The Project “BLUESLEMON – BT Beacon and Unmanned Aerial System technologies for Landslide Monitoring” is funded by provincial funds of South Tirol Italian Autonomous Province and it is developed with the support of Beacon Südtirol-Alto Adige project (funded by the south tyrolean European Regional Development Fund) under the supervision of the NOI Techpark Südtirol/Alto Adige as support for consultancy, networking and R&D project backing for the use of UAS in alpine environments.

The project “BLUESLEMON” aims to develop a low-cost automatic system for monitoring landslide surface displacement through the integration of Bluetooth (BT) Beacons localization and UAS also named Remotely Piloted Aircraft System (RPAS) technologies. Two subsystems will assemble the final setup: the ground sensors technology and the periodic localization system composed by UAV and beacon reader. These are designed as an inseparable integrated architecture and each individual subsystem cannot operate on the supposed landslide areas without the cooperation of the other one.

Thus, a main challenge consists in the identification of low-power-consumption and high-precision Bluetooth devices, as well as in the development of a UAV platform capable to work even at a limit of feasibility considered for an Alpine scenario (e.g. -20 °C at 2500 m asl). To prevent undesirable collisions with surrounding structures (e.g. trees, powerlines and funicular railways), the UAV platform will be equipped with obstacle-detection sensors and collision-avoidance algorithms.


The proposed architecture aims to exceed the state-of-the-art methodologies by obtaining a single low-cost system adaptable for the inspection of movements related to different types of gravity-driven natural hazards (e.g. slow-moving earth flows, discontinuities in rock walls). In addition, the expected autonomy of the system will allow to avoid the risky operations in-situ. Nowadays, the current methodologies (with or without UAS) are characterized by a high level of criticality in extreme environments such as the alpine surroundings.

The solutions of the project’s requirements are of great interest for future reconfigurations of the developed system, in order to extend its use for search and rescue operations in dangerous conditions. Therefore, the suggested method will represent a strong novelty in the reference sector and lead to further application developments with considerable added value elements.
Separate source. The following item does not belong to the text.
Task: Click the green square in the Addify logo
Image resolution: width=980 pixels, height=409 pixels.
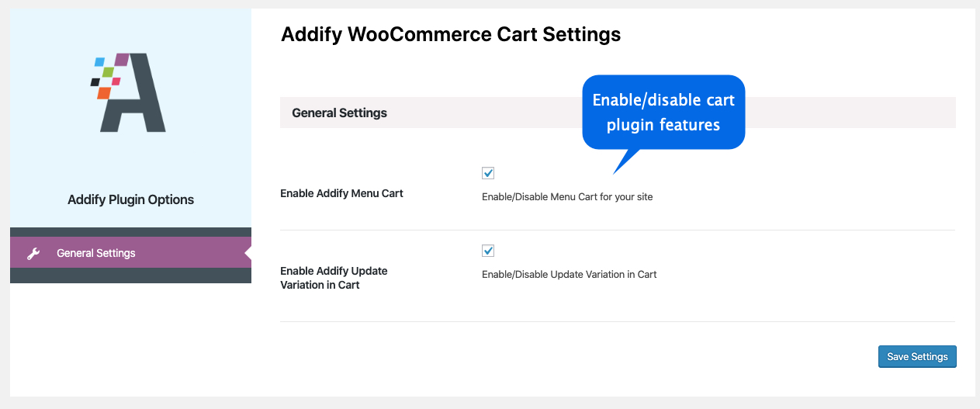Action: point(109,72)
Objectives and Peculiarities

•Implementation of a pervasive monitoring system of landslide zones

Low environmental impact components in situ: no cables and small size components

•Increasing operator safety in high risk locations

•Obtain timely information on the movement rates in the medium and short term on specific surface movement

•Use of Internet Of Things and Fog Computing paradigms for terminals management in situ

Multi-role and multi-objective UAS able to manage the detection nodes on the surfaces at risk

•RPAS able to operate in extreme climatic and environmental conditions.


Q4T Drone

The Q4T Remotely Piloted Aircraft System has been developed to perform aerial surveys with many kind of sensors, as well as reconnaissance flight missions with a thermal-visible payload or with a 10x zoom camera. The payload can be mounted on a 3-axis gimbal. It can also carry onboard a LiDAR sensor for precise terrain scanning and 3D modelling.


Accurate localization and positioning system (GPS RTK)

Detection and control of ground nodes

Reconfigurable platform for different payloads

•Capability to work even at limit of feasibility considered for an Alpine scenario (e.g. -20 °C at 2500 m asl)

•Endurance and stability performances allow to detect ground nodes in a unique flight mission

Autonomous missions defined by waypoints set previously

•Management of obstacle-detection sensors and collision-avoidance algorithms.

BT Beacon system

Accurate distribution on the landslide

•Reference beacon

Endurance and stability performances: up to 7 years of battery endurance

No active maintenance

•Easily reconfigurable distribution

•Identification of low-power-consumption and high-precision Bluetooth devices.


Collision Avoidance Simulations

Different scenarios for different flight missions:

1.No Obstacle Environment

2.Corvara (BZ) Landslide Environment

3.Rough Environment


Verification of the variation of the 3DVFH+ algorithm performances as a function of the variation of different parameters. Optimization of simulation parameters through free simulation software like ROS and Gazebo.

Extreme Environment Simulations

Verify drone and batteries limits within a controlled extreme environment chamber.

Temperature range from -20°C to 35 °C, altitude range from 0 m ASL up to 5000 m ASL.


1.Drone performance characterization (no battery)

2.Drone batteries characterization

3.Characterization of the complete system (drone with battery).